§ **Challenge**
Copy the listing below line for line, changing nothing.
═════ Excerpted data
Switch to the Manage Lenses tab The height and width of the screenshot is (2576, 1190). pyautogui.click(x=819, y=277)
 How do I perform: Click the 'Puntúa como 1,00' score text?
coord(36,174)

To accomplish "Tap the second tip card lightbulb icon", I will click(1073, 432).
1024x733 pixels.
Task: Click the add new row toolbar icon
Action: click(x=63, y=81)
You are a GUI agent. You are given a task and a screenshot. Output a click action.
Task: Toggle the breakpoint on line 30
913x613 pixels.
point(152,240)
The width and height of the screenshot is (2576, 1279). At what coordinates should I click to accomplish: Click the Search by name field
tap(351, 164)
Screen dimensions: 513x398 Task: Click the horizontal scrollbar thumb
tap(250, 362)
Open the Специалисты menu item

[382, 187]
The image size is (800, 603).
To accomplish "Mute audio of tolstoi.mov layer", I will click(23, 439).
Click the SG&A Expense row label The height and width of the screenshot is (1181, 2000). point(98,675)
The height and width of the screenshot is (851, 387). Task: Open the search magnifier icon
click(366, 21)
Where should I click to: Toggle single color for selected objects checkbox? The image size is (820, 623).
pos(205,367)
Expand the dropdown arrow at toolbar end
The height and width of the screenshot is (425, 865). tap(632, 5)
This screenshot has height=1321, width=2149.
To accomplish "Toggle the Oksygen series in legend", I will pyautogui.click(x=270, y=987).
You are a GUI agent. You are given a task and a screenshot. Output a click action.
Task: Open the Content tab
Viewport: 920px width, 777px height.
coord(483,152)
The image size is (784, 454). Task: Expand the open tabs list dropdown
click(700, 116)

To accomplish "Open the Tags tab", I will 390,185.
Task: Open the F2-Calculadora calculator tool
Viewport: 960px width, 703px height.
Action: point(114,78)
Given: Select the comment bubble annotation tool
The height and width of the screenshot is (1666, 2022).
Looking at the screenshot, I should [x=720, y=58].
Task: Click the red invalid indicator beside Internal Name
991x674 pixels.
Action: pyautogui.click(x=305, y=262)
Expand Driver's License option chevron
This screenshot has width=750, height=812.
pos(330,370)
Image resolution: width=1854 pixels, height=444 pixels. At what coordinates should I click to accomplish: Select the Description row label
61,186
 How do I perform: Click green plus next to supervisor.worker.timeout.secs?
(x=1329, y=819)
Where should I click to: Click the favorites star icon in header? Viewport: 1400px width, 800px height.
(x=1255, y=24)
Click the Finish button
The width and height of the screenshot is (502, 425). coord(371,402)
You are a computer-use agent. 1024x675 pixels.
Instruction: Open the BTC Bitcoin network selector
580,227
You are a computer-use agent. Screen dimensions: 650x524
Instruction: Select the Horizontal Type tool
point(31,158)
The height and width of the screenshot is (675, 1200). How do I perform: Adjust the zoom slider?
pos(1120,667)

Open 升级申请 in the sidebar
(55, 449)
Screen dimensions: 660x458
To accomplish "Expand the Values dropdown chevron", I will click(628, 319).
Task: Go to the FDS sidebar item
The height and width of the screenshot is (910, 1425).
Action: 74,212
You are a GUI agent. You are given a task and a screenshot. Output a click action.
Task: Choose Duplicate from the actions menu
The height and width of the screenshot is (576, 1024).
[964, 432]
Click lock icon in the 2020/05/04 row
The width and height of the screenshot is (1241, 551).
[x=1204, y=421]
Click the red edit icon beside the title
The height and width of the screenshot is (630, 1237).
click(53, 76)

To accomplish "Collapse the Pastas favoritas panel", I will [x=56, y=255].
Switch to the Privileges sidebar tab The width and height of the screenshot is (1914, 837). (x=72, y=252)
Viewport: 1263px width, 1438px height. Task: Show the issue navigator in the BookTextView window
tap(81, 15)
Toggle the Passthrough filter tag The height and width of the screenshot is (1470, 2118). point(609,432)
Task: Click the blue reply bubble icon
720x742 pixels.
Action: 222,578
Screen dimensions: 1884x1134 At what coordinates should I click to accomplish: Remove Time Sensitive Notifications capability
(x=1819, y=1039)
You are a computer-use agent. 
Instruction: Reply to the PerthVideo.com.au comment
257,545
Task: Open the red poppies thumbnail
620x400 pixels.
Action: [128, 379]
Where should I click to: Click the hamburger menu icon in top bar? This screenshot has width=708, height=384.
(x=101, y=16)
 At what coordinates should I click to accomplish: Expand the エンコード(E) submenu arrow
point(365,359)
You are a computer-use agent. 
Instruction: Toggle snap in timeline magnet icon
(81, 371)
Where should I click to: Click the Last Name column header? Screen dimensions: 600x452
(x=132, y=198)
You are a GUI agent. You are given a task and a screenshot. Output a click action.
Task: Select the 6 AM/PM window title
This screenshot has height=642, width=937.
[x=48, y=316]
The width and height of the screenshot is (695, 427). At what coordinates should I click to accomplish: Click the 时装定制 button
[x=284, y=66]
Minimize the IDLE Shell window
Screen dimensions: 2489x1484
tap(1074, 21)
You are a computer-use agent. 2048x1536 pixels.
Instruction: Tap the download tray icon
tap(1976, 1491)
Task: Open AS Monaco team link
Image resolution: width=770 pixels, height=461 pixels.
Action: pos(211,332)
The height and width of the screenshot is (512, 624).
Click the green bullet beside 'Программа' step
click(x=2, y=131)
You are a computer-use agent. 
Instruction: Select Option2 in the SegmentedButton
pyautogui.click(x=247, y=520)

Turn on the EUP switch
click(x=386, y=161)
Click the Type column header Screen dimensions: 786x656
══════════
§ **Worked solution**
Switch to the Manage Lenses tab The height and width of the screenshot is (2576, 1190). pyautogui.click(x=819, y=277)
 How do I perform: Click the 'Puntúa como 1,00' score text?
coord(36,174)

To accomplish "Tap the second tip card lightbulb icon", I will click(1073, 432).
1024x733 pixels.
Task: Click the add new row toolbar icon
Action: click(x=63, y=81)
You are a GUI agent. You are given a task and a screenshot. Output a click action.
Task: Toggle the breakpoint on line 30
913x613 pixels.
point(152,240)
The width and height of the screenshot is (2576, 1279). At what coordinates should I click to accomplish: Click the Search by name field
tap(351, 164)
Screen dimensions: 513x398 Task: Click the horizontal scrollbar thumb
tap(250, 362)
Open the Специалисты menu item

[382, 187]
The image size is (800, 603).
To accomplish "Mute audio of tolstoi.mov layer", I will click(23, 439).
Click the SG&A Expense row label The height and width of the screenshot is (1181, 2000). point(98,675)
The height and width of the screenshot is (851, 387). Task: Open the search magnifier icon
click(366, 21)
Where should I click to: Toggle single color for selected objects checkbox? The image size is (820, 623).
pos(205,367)
Expand the dropdown arrow at toolbar end
The height and width of the screenshot is (425, 865). tap(632, 5)
This screenshot has height=1321, width=2149.
To accomplish "Toggle the Oksygen series in legend", I will pyautogui.click(x=270, y=987).
You are a GUI agent. You are given a task and a screenshot. Output a click action.
Task: Open the Content tab
Viewport: 920px width, 777px height.
coord(483,152)
The image size is (784, 454). Task: Expand the open tabs list dropdown
click(700, 116)

To accomplish "Open the Tags tab", I will 390,185.
Task: Open the F2-Calculadora calculator tool
Viewport: 960px width, 703px height.
Action: point(114,78)
Given: Select the comment bubble annotation tool
The height and width of the screenshot is (1666, 2022).
Looking at the screenshot, I should [x=720, y=58].
Task: Click the red invalid indicator beside Internal Name
991x674 pixels.
Action: pyautogui.click(x=305, y=262)
Expand Driver's License option chevron
This screenshot has width=750, height=812.
pos(330,370)
Image resolution: width=1854 pixels, height=444 pixels. At what coordinates should I click to accomplish: Select the Description row label
61,186
 How do I perform: Click green plus next to supervisor.worker.timeout.secs?
(x=1329, y=819)
Where should I click to: Click the favorites star icon in header? Viewport: 1400px width, 800px height.
(x=1255, y=24)
Click the Finish button
The width and height of the screenshot is (502, 425). coord(371,402)
You are a computer-use agent. 1024x675 pixels.
Instruction: Open the BTC Bitcoin network selector
580,227
You are a computer-use agent. Screen dimensions: 650x524
Instruction: Select the Horizontal Type tool
point(31,158)
The height and width of the screenshot is (675, 1200). How do I perform: Adjust the zoom slider?
pos(1120,667)

Open 升级申请 in the sidebar
(55, 449)
Screen dimensions: 660x458
To accomplish "Expand the Values dropdown chevron", I will click(628, 319).
Task: Go to the FDS sidebar item
The height and width of the screenshot is (910, 1425).
Action: 74,212
You are a GUI agent. You are given a task and a screenshot. Output a click action.
Task: Choose Duplicate from the actions menu
The height and width of the screenshot is (576, 1024).
[964, 432]
Click lock icon in the 2020/05/04 row
The width and height of the screenshot is (1241, 551).
[x=1204, y=421]
Click the red edit icon beside the title
The height and width of the screenshot is (630, 1237).
click(53, 76)

To accomplish "Collapse the Pastas favoritas panel", I will [x=56, y=255].
Switch to the Privileges sidebar tab The width and height of the screenshot is (1914, 837). (x=72, y=252)
Viewport: 1263px width, 1438px height. Task: Show the issue navigator in the BookTextView window
tap(81, 15)
Toggle the Passthrough filter tag The height and width of the screenshot is (1470, 2118). point(609,432)
Task: Click the blue reply bubble icon
720x742 pixels.
Action: 222,578
Screen dimensions: 1884x1134 At what coordinates should I click to accomplish: Remove Time Sensitive Notifications capability
(x=1819, y=1039)
You are a computer-use agent. 
Instruction: Reply to the PerthVideo.com.au comment
257,545
Task: Open the red poppies thumbnail
620x400 pixels.
Action: [128, 379]
Where should I click to: Click the hamburger menu icon in top bar? This screenshot has width=708, height=384.
(x=101, y=16)
 At what coordinates should I click to accomplish: Expand the エンコード(E) submenu arrow
point(365,359)
You are a computer-use agent. 
Instruction: Toggle snap in timeline magnet icon
(81, 371)
Where should I click to: Click the Last Name column header? Screen dimensions: 600x452
(x=132, y=198)
You are a GUI agent. You are given a task and a screenshot. Output a click action.
Task: Select the 6 AM/PM window title
This screenshot has height=642, width=937.
[x=48, y=316]
The width and height of the screenshot is (695, 427). At what coordinates should I click to accomplish: Click the 时装定制 button
[x=284, y=66]
Minimize the IDLE Shell window
Screen dimensions: 2489x1484
tap(1074, 21)
You are a computer-use agent. 2048x1536 pixels.
Instruction: Tap the download tray icon
tap(1976, 1491)
Task: Open AS Monaco team link
Image resolution: width=770 pixels, height=461 pixels.
Action: pos(211,332)
The height and width of the screenshot is (512, 624).
Click the green bullet beside 'Программа' step
click(x=2, y=131)
You are a computer-use agent. 
Instruction: Select Option2 in the SegmentedButton
pyautogui.click(x=247, y=520)

Turn on the EUP switch
click(x=386, y=161)
Click the Type column header Screen dimensions: 786x656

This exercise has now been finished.